Collaborator: Stephen Hall, Aston University, UK

Study Summary:

To better understand how this ancient practice affects the brain we used magnetoencephalography (MEG) to measure changes in brain activity during meditation. The mystical experiences brought about by meditation were recorded and evaluated and the influence these experiences were correlated with brain activity. We invited a senior member of the Brahma Kumaris World Spiritual Organisation, with more than 30 years of expertise in meditative practice, to participate in this study. During the meditation session, while we recorded MEG measures of brain activity, the meditator experienced a strong sense of ‘oneness’ (unity) and light, alongside a reduced awareness of the self and what was going on around her (a silencing of the usual noise of the mind).
The results demonstrated strong desynchronisation over somatosensory, auditory and visual cortices, which seem likely to reflect the reduction in attention to sensory processing.

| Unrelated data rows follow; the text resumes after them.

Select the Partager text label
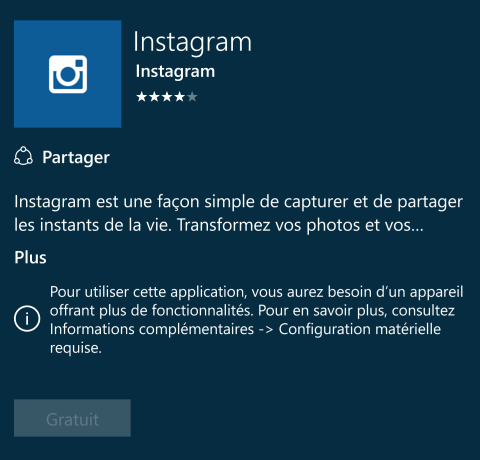This screenshot has width=480, height=460. point(76,158)
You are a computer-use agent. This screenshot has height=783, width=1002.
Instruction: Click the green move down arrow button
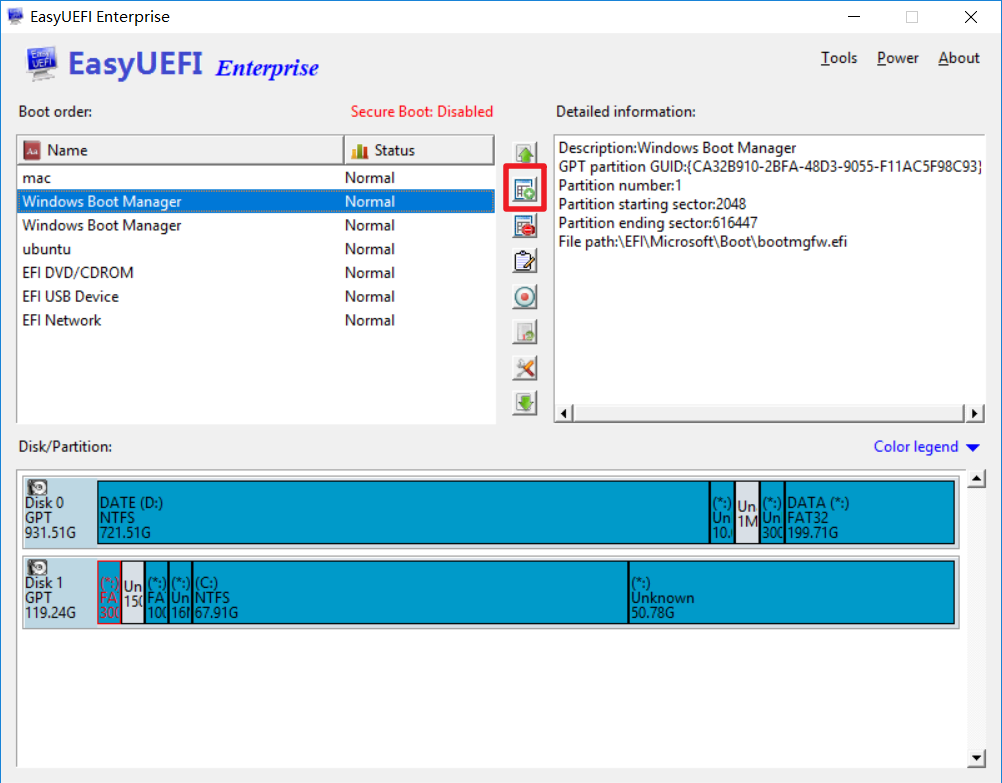525,403
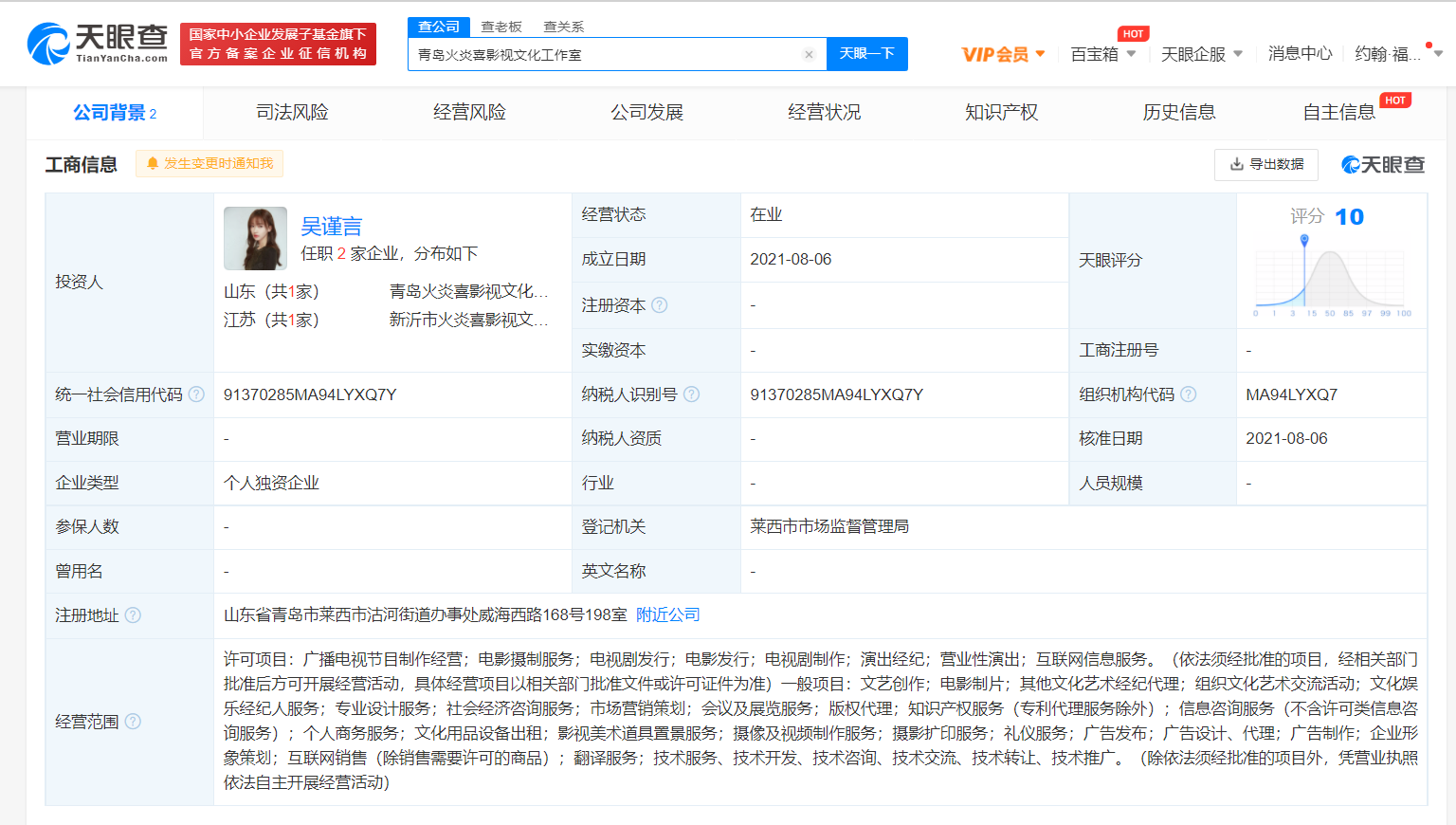1456x825 pixels.
Task: Click the company search input field
Action: click(x=607, y=55)
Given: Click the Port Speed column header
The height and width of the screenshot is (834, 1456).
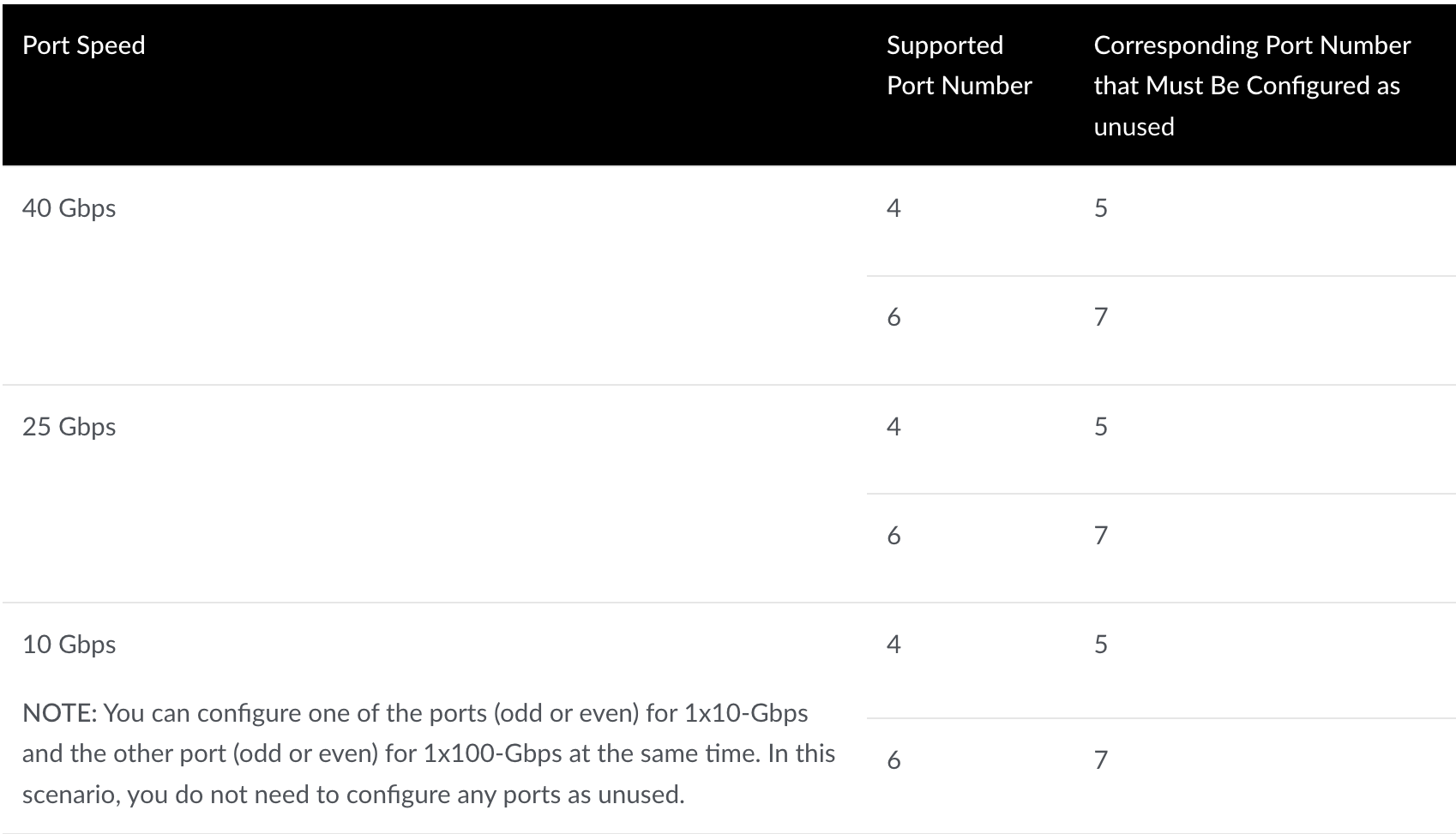Looking at the screenshot, I should click(83, 45).
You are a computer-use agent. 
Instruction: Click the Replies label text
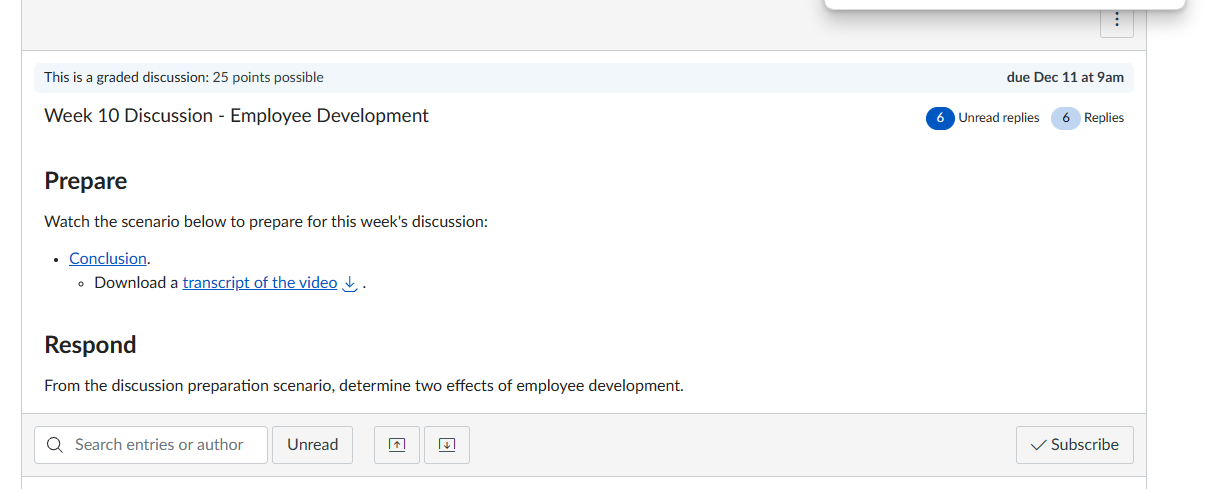(1104, 118)
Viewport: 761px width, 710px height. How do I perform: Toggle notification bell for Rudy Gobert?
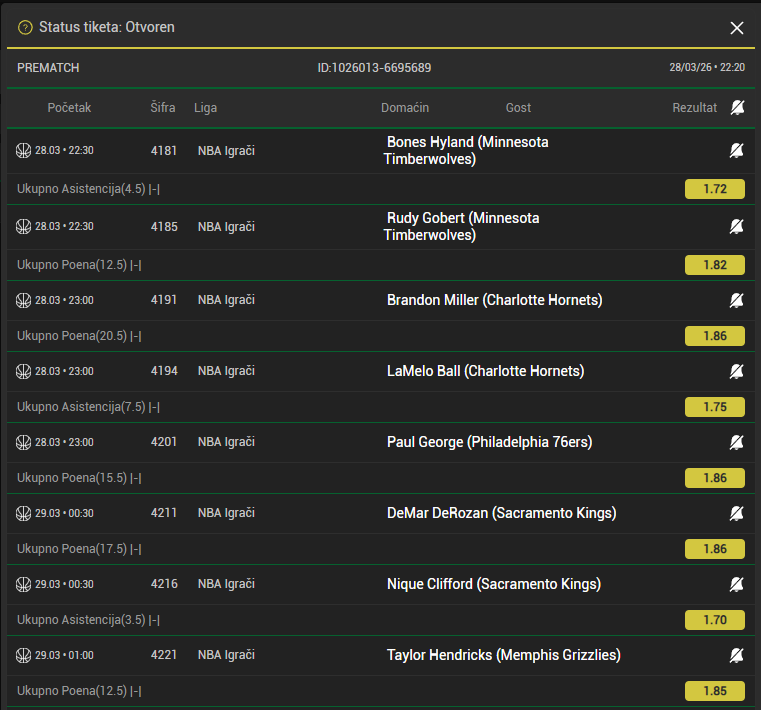[737, 226]
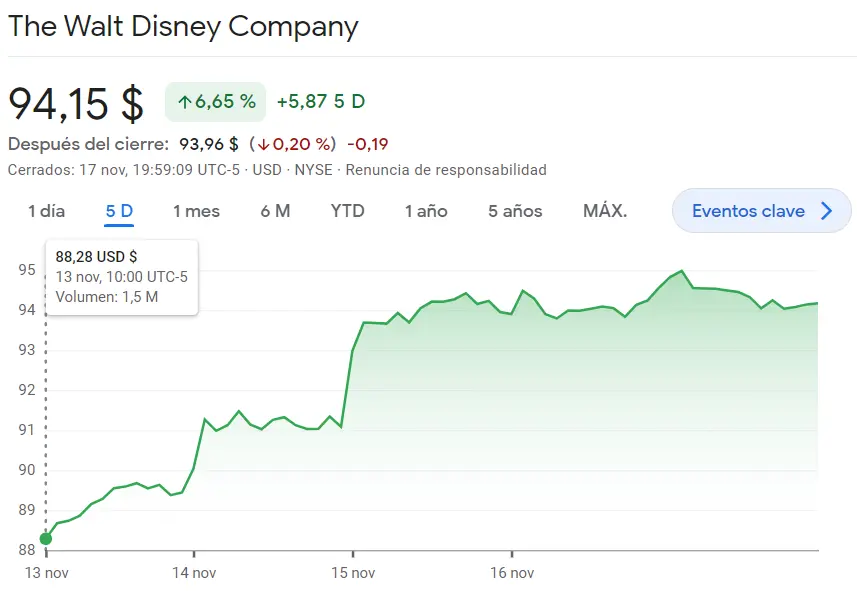This screenshot has width=857, height=591.
Task: Click the company title The Walt Disney Company
Action: (183, 27)
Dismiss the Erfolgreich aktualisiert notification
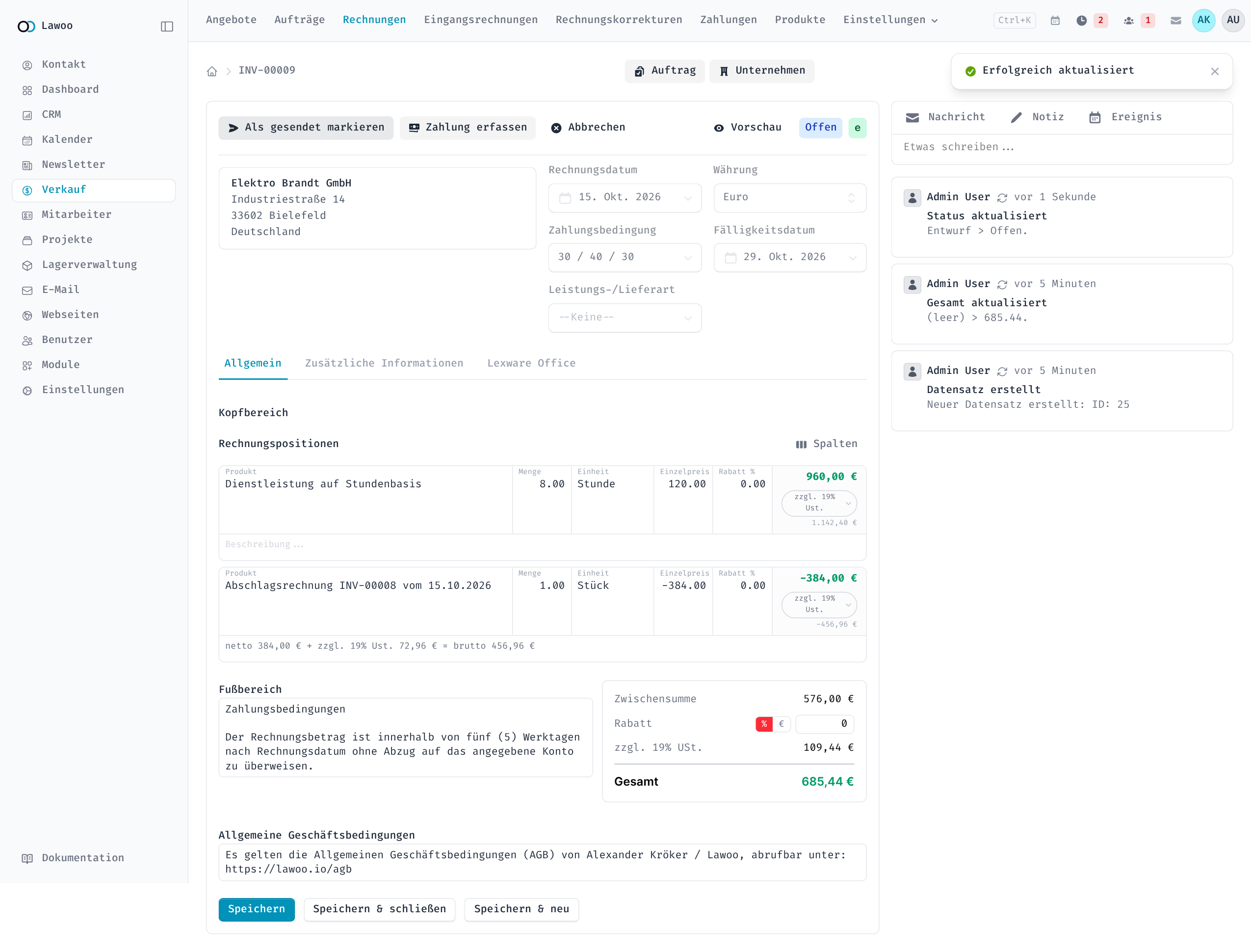 click(1215, 71)
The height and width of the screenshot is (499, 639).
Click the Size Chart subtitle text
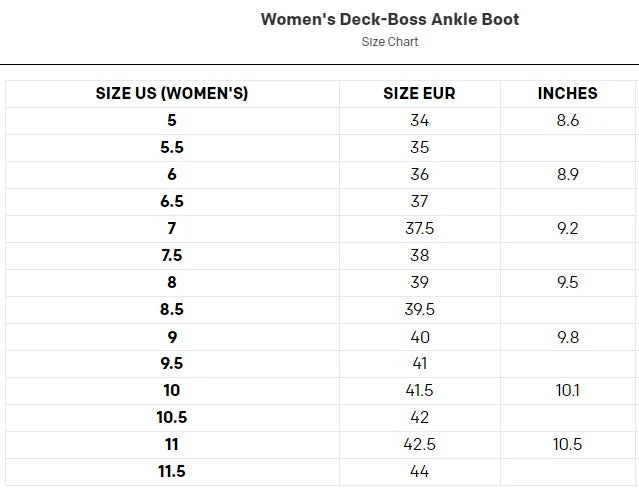(x=389, y=42)
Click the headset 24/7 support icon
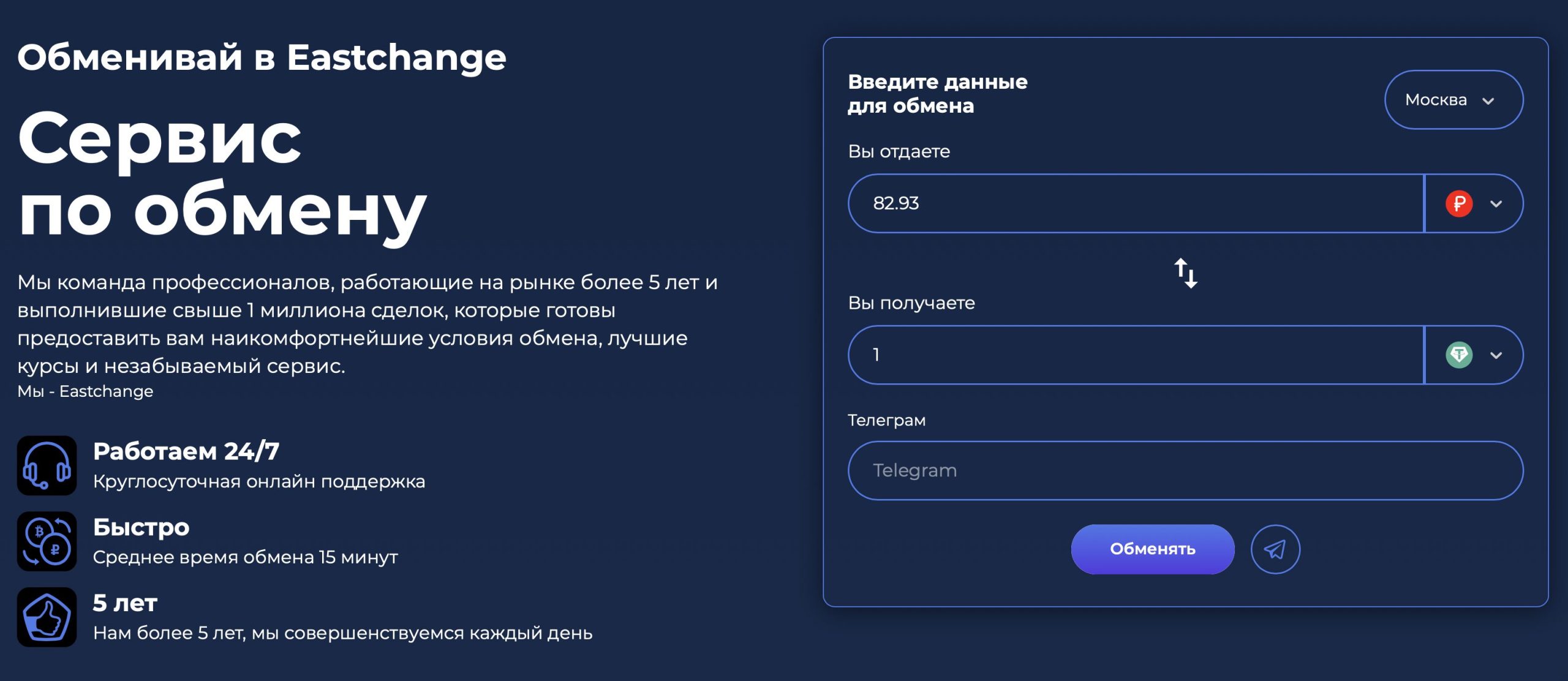 (x=47, y=465)
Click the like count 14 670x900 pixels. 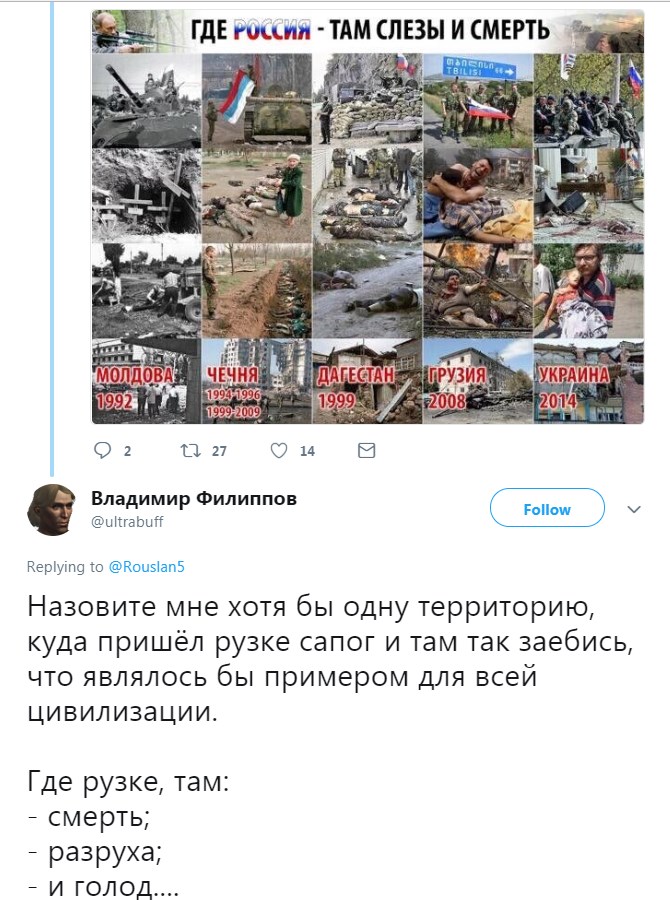(307, 451)
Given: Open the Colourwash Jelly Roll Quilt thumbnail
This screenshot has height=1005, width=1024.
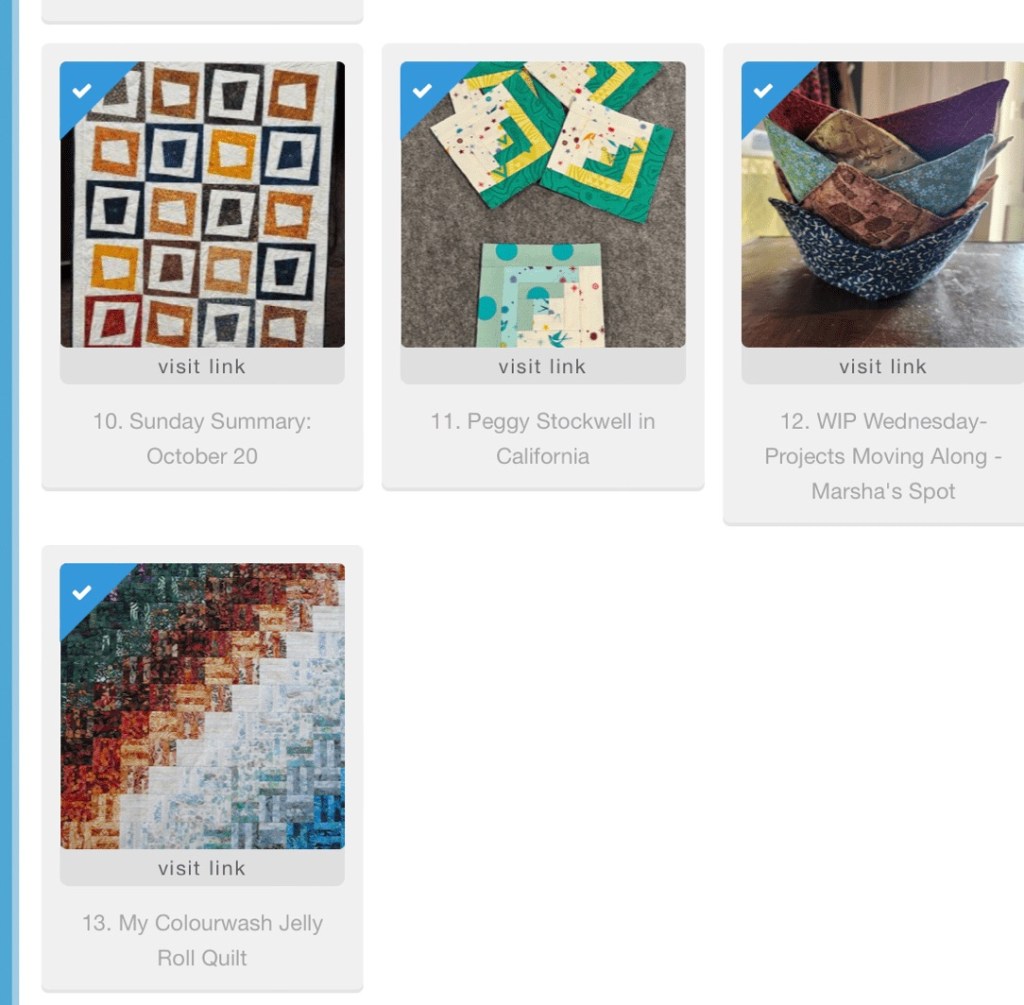Looking at the screenshot, I should pos(202,707).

The increases in synchronous gamma activity in the cerebellum was associated with her acute experience of unity and light. The results also demonstrated that although meditation is a technique employed for relaxation, it stimulates a substantial increase in circulatory rate (from 60 to 90bpm), which possibly reflects an increased neural metabolic demand.
What is clear from this study is that meditation is an active process, which directly modulates the oscillatory activity of the brain. The findings from a single participant demonstrated up to 180% change in oscillatory power (in the gamma frequency range), which is orders of magnitude greater than any MEG study has previously reported.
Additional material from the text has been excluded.